Current Season Needle Necrosis (CSNN) has resulted in significant losses for some Christmas tree growers as affected trees have become unmarketable.
The disease, thought to be caused by the fungus Sydowia polyspora, has resulted in greatly reduced crop yields, with losses of as much as £60,000 for a single grower.
CSNN affects Nordman Firs, the dominant species grown in the UK, and some other species, causing a red necrosis on the current season's needles. The causes of the problem and how it spreads are not known and there is no control available for the disease.
ADAS consultant Janet Allen said: "This is not associated with premature needle drop in trees that have been harvested because these trees will never reach the market.
"The potential for losses in the industry is that they may have trees they have grown for six or seven years and are then unable to sell them in the year they want to market them. This could mean that the crop of trees they have reduces significantly. We can't say how much it would be - it could be 10 per cent or it could be 50."
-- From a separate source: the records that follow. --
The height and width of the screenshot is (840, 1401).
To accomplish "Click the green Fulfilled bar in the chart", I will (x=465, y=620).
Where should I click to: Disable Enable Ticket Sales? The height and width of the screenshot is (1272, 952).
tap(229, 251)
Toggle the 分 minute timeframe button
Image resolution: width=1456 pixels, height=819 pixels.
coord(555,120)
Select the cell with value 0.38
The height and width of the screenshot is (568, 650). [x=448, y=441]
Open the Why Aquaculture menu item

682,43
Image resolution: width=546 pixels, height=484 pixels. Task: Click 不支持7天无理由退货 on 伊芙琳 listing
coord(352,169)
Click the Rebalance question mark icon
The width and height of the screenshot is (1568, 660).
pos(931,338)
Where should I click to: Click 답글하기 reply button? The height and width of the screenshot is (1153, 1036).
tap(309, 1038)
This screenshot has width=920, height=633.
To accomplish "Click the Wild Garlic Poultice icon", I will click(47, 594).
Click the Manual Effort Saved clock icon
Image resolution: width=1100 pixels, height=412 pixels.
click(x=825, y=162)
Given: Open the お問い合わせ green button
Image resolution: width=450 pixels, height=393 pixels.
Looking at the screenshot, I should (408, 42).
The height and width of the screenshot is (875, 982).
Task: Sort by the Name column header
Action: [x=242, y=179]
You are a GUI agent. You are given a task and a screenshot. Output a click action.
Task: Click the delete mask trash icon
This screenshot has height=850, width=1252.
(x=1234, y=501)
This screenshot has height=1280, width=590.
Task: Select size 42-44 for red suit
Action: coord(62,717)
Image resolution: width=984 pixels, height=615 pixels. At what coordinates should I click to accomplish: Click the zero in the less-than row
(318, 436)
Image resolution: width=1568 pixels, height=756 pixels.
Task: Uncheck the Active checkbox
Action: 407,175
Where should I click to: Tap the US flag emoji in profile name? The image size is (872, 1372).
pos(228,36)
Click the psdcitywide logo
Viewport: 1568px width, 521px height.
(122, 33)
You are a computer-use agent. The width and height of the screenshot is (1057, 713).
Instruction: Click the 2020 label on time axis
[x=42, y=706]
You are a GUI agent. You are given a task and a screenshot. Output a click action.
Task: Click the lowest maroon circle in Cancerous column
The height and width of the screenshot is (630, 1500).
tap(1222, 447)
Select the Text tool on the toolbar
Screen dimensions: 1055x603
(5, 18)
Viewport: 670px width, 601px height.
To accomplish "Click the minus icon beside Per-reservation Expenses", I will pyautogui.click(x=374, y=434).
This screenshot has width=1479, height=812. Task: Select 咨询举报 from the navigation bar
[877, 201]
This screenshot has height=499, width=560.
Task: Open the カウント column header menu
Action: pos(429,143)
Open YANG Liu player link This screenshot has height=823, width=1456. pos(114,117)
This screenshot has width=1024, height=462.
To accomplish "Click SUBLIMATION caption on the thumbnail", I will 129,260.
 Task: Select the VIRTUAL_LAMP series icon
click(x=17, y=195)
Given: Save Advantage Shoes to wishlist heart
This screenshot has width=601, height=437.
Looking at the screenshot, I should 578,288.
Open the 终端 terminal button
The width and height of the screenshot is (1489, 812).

She added that it was not clear how many growers were hit. "It's fair to say it is widespread, but we really don't know how widespread. Looking at the way it has manifested abroad it is probably more common than people realise. One grower I have worked with has lost £60,000 worth of trees because they just can't market them."
Hans Alexanderssen, owner of grower HA Trim, said he had been hit and that he would be discussing the problem with other growers and the British Christmas Tree Growers Association.
Industry seeks answers with added research
"It's clearly a problem that we've experienced. We have a study group working on it and we will hopefully be able to find some answers for the next season. It's a problem in Europe and North America as well. We are using all the research available and doing our own to see whether we can ascertain the reason - or reasons, because there may be more than one. It affects some growers but not all."
Roger Hay, secretary, British Christmas Tree Growers Association.